3. Index Optimization Solutions

Step 1: Analyze Existing Indexes
Use EXPLAIN to analyze the query execution plan:

EXPLAIN SELECT * FROM orders 
WHERE user_id = 123 
  AND order_date >= DATE_SUB(NOW(), INTERVAL 30 DAY);

Observe key metrics:

  • type: ALL indicates a full table scan, requiring optimization
  • possible_keys: Possible indexes that can be used
  • key: The index actually used

Step 2: Design a Suitable Index
For this query, we need to create a composite index:

-- Option 1: Put user_id first
CREATE INDEX idx_user_date ON orders(user_id, order_date);

-- Option 2: If frequent range queries by time, adjust the order
CREATE INDEX idx_date_user ON orders(order_date, user_id);

Selection Principles:

  • Place equality query fields (user_id) first
  • Place range query fields (order_date) later
  • Consider query frequency and selectivity

Step 3: Index Usage Details
Leftmost Prefix Principle of Composite Indexes:

  • The idx_user_date index can be used for:
    • WHERE user_id = 123
    • WHERE user_id = 123 AND order_date >= '2023-01-01'
  • But NOT for: WHERE order_date >= '2023-01-01' (cannot use index)

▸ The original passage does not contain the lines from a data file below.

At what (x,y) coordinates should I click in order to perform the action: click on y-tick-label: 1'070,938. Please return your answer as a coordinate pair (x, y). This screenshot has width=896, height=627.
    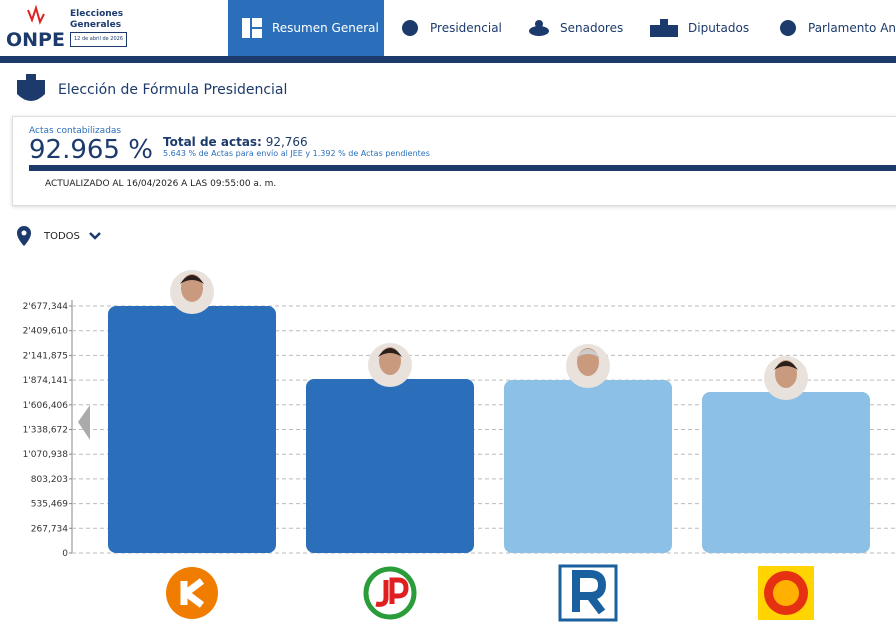
    Looking at the image, I should click on (46, 455).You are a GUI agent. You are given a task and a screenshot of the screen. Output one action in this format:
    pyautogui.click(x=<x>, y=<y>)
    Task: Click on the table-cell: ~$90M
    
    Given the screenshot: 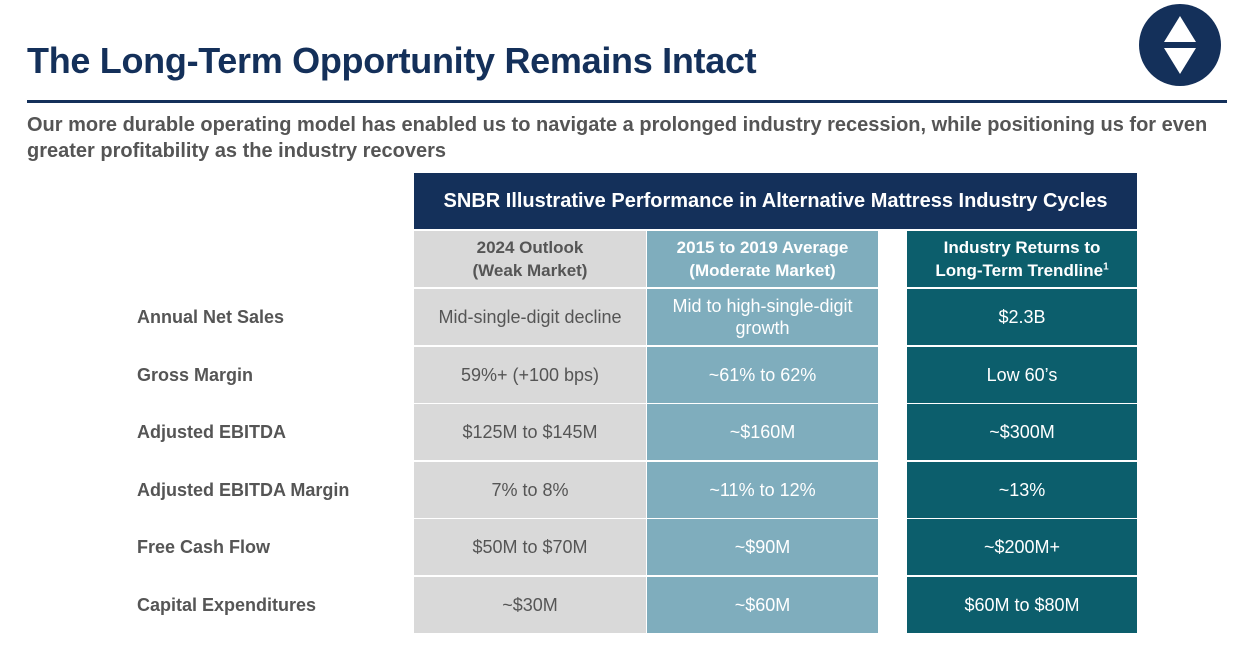 What is the action you would take?
    pyautogui.click(x=762, y=548)
    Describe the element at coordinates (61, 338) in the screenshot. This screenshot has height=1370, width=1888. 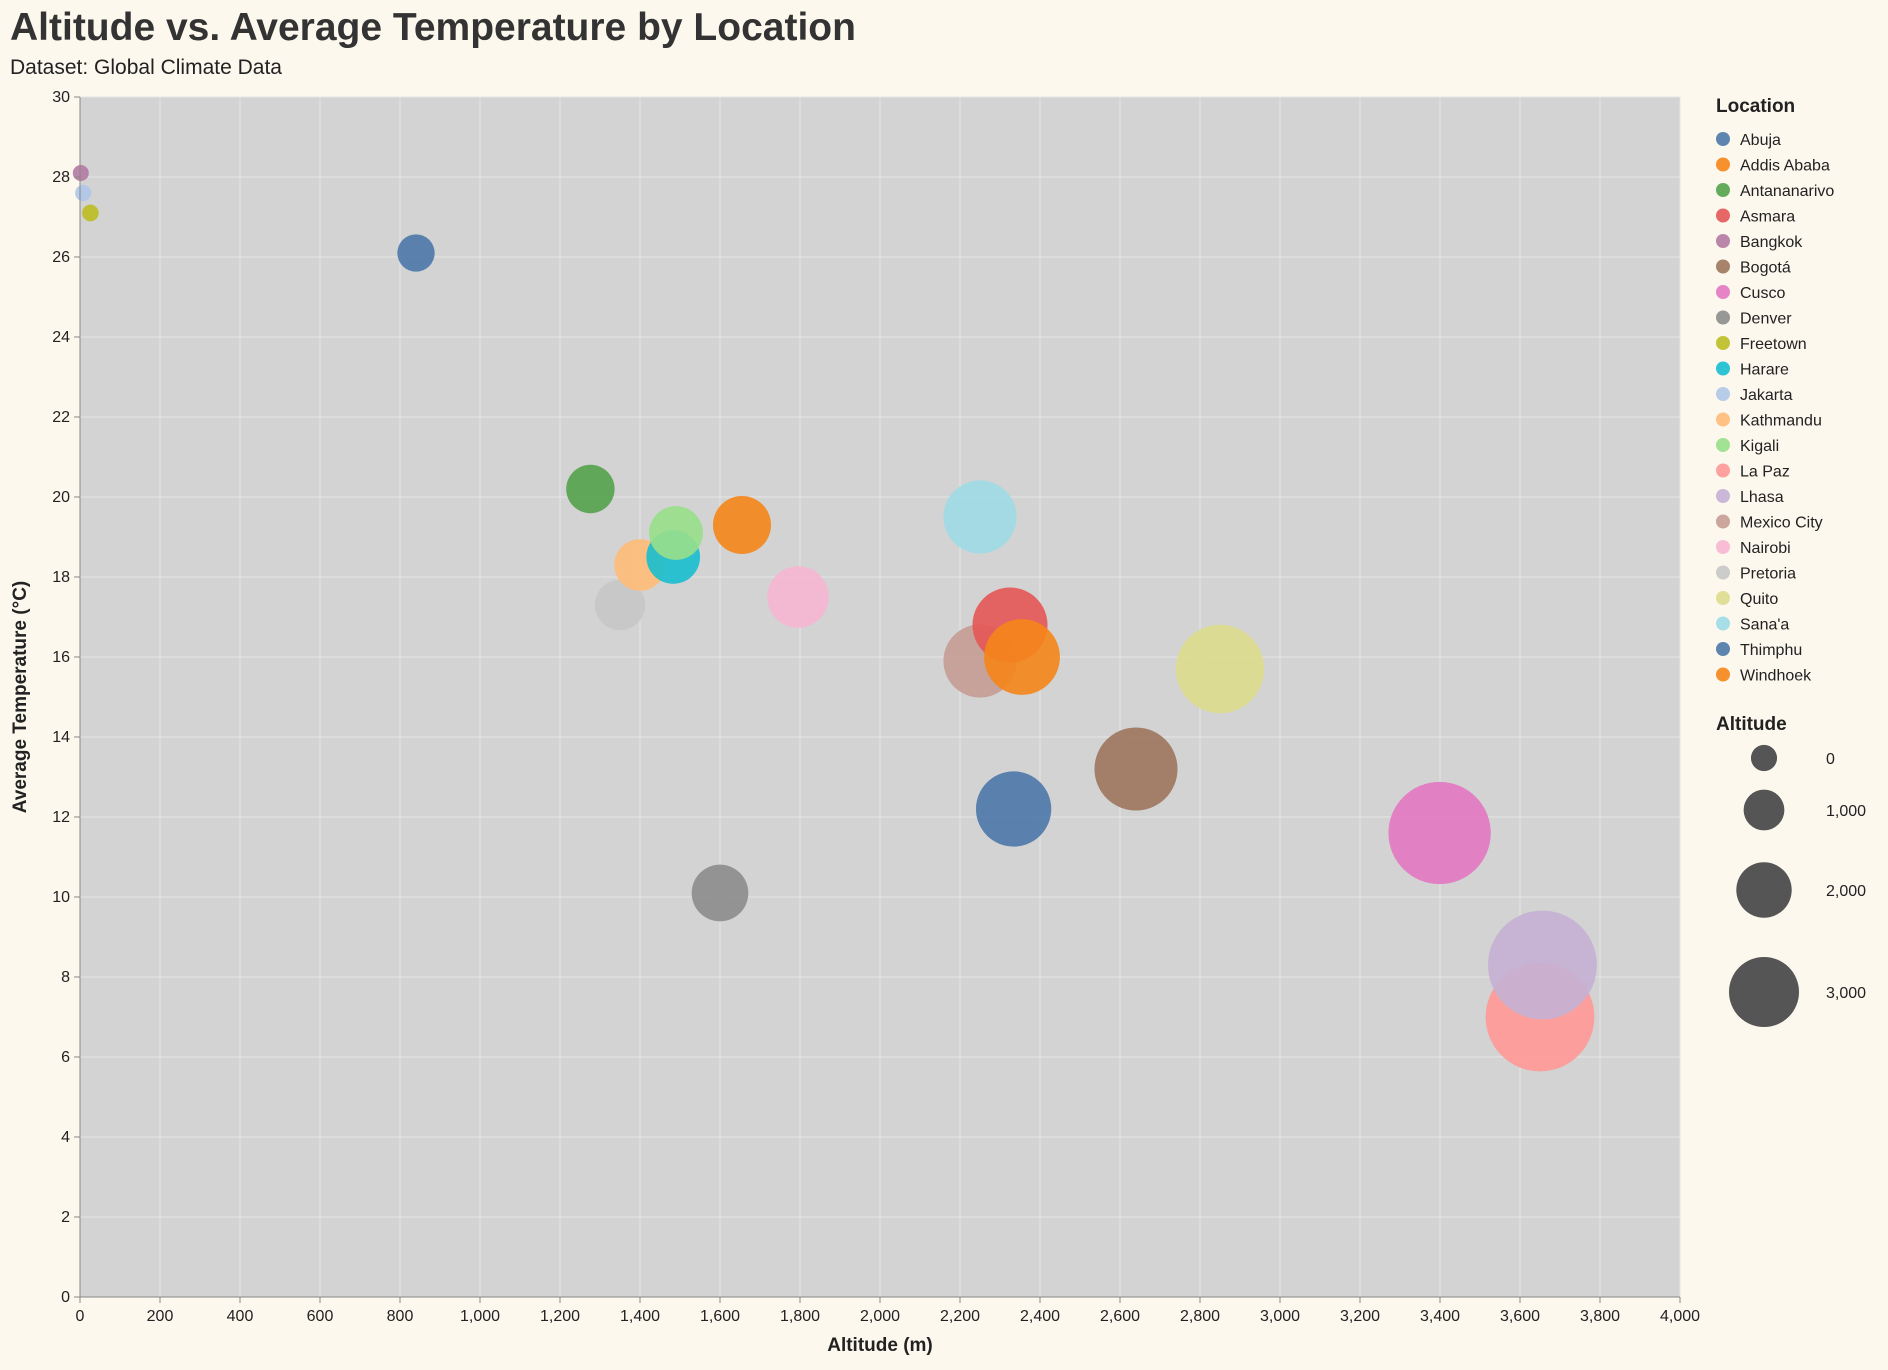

Step 4: Avoid Index Invalidation Scenarios
Common scenarios where indexes become ineffective:

-- 1. Performing operations on indexed columns (ineffective)
WHERE YEAR(order_date) = 2023

-- 2. Using inequality conditions (may be ineffective)
WHERE user_id != 123

-- 3. Using OR conditions (needs optimization)
WHERE user_id = 123 OR amount > 100

-- 4. Fuzzy query starting with a wildcard
WHERE user_id LIKE '%123%'

4. Advanced Optimization Techniques

Covering Index Optimization:
If only specific columns are needed, create a covering index:

-- Query only the required columns
SELECT user_id, order_date, amount 
FROM orders 
WHERE user_id = 123 
  AND order_date >= DATE_SUB(NOW(), INTERVAL 30 DAY);

-- Create an index covering all queried columns
CREATE INDEX idx_covering ON orders(user_id, order_date, amount);

Index Partitioning Strategy:
For extremely large-scale data, consider:

  • Partitioning by time
  • Hash partitioning by user ID
  • Design partitioning strategies based on business characteristics

5. Practical Recommendations

  1. Use slow query logs to identify problematic SQL statements
  2. Regularly analyze index usage
  3. Avoid over-indexing (affects write performance)
  4. Monitor index fragmentation and perform regular maintenance

Through such systematic optimization, queries that originally took several seconds can be optimized to millisecond levels, significantly improving system performance.